SuperH: some reference issues with mov Rn, @(R0, Rm) and mov R0, @(#imm8, gbr)

[fenugrec]

Describe the bug
There are two symptoms, probably very related, for certain occurences of these two opcodes:

mov Rn, @(R0, Rm)

mov R0, @(#imm8, gbr)

To Reproduce
Steps to reproduce the behavior:

1. Load the attached dump with mostly default options.
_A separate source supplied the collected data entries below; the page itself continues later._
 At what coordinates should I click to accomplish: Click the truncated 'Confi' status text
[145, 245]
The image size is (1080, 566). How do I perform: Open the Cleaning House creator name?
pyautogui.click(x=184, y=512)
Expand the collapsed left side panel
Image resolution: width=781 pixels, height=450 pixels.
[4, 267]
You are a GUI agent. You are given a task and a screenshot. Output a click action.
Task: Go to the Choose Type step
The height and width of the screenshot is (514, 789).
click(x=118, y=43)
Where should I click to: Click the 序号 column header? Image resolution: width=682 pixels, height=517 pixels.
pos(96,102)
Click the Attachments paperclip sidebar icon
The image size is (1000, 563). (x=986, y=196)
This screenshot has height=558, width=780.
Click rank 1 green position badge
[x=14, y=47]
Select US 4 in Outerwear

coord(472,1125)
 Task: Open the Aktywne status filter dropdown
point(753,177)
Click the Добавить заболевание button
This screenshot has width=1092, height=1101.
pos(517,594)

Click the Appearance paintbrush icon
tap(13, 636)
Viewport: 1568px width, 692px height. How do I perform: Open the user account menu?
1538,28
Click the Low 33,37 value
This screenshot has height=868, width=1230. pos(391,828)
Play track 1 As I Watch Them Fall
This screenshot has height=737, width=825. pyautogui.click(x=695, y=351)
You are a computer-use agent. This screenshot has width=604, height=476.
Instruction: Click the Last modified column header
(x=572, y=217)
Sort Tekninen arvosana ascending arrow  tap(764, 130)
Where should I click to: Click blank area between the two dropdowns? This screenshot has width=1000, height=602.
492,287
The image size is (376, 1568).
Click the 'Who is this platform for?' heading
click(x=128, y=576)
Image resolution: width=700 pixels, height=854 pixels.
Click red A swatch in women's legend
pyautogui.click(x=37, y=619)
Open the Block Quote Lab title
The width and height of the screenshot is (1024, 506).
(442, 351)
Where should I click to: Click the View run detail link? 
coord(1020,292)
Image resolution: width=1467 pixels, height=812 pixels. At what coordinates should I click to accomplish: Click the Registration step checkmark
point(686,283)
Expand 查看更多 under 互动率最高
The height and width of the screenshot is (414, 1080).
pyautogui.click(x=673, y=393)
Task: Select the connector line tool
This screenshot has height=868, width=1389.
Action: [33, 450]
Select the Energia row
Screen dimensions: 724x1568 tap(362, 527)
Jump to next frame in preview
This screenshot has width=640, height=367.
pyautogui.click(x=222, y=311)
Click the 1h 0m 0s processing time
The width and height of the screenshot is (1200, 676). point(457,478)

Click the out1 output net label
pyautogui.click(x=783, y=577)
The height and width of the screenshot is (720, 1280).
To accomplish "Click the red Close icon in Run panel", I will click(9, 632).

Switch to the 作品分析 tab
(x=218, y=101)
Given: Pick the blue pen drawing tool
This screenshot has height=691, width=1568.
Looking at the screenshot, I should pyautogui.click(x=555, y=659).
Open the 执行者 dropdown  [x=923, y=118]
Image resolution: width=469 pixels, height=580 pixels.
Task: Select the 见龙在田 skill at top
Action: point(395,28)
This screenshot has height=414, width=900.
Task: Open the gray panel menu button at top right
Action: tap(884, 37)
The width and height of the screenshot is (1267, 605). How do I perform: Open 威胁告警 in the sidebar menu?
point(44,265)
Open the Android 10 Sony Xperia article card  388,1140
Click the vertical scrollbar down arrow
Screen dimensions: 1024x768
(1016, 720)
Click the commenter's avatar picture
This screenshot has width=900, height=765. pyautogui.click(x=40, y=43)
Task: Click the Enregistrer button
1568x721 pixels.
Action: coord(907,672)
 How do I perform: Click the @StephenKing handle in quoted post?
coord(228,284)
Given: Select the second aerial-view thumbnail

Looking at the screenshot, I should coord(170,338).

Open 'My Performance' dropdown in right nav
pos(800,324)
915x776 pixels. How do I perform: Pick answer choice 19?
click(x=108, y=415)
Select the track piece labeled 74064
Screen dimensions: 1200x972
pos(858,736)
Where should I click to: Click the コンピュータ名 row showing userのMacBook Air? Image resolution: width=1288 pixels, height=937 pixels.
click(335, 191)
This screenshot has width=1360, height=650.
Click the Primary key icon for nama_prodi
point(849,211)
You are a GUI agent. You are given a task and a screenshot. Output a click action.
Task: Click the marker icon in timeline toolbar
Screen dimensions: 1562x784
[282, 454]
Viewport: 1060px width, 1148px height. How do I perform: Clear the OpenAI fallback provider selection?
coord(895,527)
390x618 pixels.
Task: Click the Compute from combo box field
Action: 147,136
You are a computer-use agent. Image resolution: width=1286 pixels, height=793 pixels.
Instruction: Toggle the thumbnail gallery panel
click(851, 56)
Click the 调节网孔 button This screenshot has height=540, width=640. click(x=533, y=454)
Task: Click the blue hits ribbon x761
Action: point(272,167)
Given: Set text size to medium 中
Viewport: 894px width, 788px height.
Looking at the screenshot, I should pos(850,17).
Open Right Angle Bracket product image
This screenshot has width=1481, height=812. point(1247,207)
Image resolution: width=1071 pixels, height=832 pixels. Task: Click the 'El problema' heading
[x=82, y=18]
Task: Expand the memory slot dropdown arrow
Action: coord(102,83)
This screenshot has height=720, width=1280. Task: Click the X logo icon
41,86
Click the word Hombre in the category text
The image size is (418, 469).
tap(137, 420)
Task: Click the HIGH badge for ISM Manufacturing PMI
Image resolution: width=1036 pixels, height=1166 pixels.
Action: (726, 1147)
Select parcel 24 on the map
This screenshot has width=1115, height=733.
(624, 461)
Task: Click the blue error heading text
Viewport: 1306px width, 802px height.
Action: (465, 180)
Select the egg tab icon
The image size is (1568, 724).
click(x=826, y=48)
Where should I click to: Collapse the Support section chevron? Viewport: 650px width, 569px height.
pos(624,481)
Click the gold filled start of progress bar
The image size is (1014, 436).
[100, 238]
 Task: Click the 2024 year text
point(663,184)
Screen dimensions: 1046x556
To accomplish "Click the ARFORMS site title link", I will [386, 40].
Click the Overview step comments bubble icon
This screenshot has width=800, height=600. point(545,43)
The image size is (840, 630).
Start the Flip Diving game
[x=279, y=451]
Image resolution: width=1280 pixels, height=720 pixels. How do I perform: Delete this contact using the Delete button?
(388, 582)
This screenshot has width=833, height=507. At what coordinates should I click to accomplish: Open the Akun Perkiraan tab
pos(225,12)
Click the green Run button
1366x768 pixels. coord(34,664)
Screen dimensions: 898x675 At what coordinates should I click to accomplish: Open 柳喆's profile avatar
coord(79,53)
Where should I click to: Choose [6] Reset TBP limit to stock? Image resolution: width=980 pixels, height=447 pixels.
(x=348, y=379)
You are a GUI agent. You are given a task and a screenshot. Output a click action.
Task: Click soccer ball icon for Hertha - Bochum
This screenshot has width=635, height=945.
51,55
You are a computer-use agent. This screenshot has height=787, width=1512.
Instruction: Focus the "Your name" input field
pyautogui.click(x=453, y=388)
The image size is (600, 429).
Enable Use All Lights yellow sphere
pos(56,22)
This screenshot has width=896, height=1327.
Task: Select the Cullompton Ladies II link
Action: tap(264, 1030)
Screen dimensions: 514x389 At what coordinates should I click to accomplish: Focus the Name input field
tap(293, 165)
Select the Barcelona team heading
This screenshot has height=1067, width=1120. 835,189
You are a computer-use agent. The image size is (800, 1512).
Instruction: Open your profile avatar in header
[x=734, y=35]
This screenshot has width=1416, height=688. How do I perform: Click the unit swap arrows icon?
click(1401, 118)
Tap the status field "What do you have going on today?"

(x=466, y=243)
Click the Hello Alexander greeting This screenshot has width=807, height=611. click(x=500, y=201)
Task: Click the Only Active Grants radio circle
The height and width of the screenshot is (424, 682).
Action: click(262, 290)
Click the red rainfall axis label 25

Language is SuperH SH-2A
2. analyze
3. go to address 45ec2 or 12b04

Screenshots

First, at 45ec2 : r2 = 0x040C, but that's just used as an offset, not a full address to a function that happens to exist at 040C :

00045ebe 02 dd           mov.w      @(r0,r13),r2=>DAT_ffff2cb2                       = ??
00045ec0 90 4a           mov.w      @(DAT_00045f58,pc),r0                            = 040Ch
00045ec2 0d 25           mov.w      r2,@(r0=>FUN_0000040c,r13=>DAT_ffff2cc4)         = ??

The compiler shows a much saner line :

DAT_ffff2cc4 = DAT_ffff2cb2;

Next, at 12b04 : the disasm shows the correct ref to DAT_ffff821c, since gbr was set to ffff8000 just earlier.

00012b04 c2 87 mov.l r0,@(0x21c,gbr=>DAT_ffff821c) = ??

But in the decompiler hasn't deduced DAT_ffff821c as the destination :

iVar2 = -0x8000;   // duh, that's ffff8000
...
...
*(undefined4 *)(iVar2 + 0x21c) = 0x3;

Expected behavior
Probably something like
00045ec2 0d 25 mov.w r2,@(r0,r13=>DAT_ffff2cc4)

and
DAT_ffff821c = 0x3;

Attachments
6Z68A.zip

Environment (please complete the following information):

• OS: linux
• Java Version: 18.0.1
• Ghidra Version: 10.1.4
• Ghidra Origin: archlinux build

[emteere]

This has been mostly fixed in 10.3, although if the analysis steps were done as below (function, read-only memory) it would be producing what you expect. There were some issues in the listing with constant propagation, that I believe is addressed mostly.

Make sure you make a function at the beginning of the this particular routine.
I believe the multiple value references occurred because there wasn't a function defined for that code when constant evaluation occurred.

There is also a bug that if you clear a section of code that is not in a function and you re-disassemble it, the references are computed starting at the cleared code, which can result in some bad references in some cases. If code is cleared that isn't in a function, the analysis should find the start of the function and compute constants from there. There wasn't enough time to fix this in 10.3.

Also the decompiler will not trust the values coming out of memory if it is writable. If all of you code section is read-only, you can remove the writable flag in the memory map. Otherwise you can create data at key locations and set the constant flag on the data type. This will get the references you expect in the code browser.

Be careful setting memory as read-only, if it really isn't. Initialized values like 0xDEADBEEF can show up in memory and the decompiler and analysis will use them as constants.

[fenugrec]

I regret to report that 10.3 still behaves the same in both cases.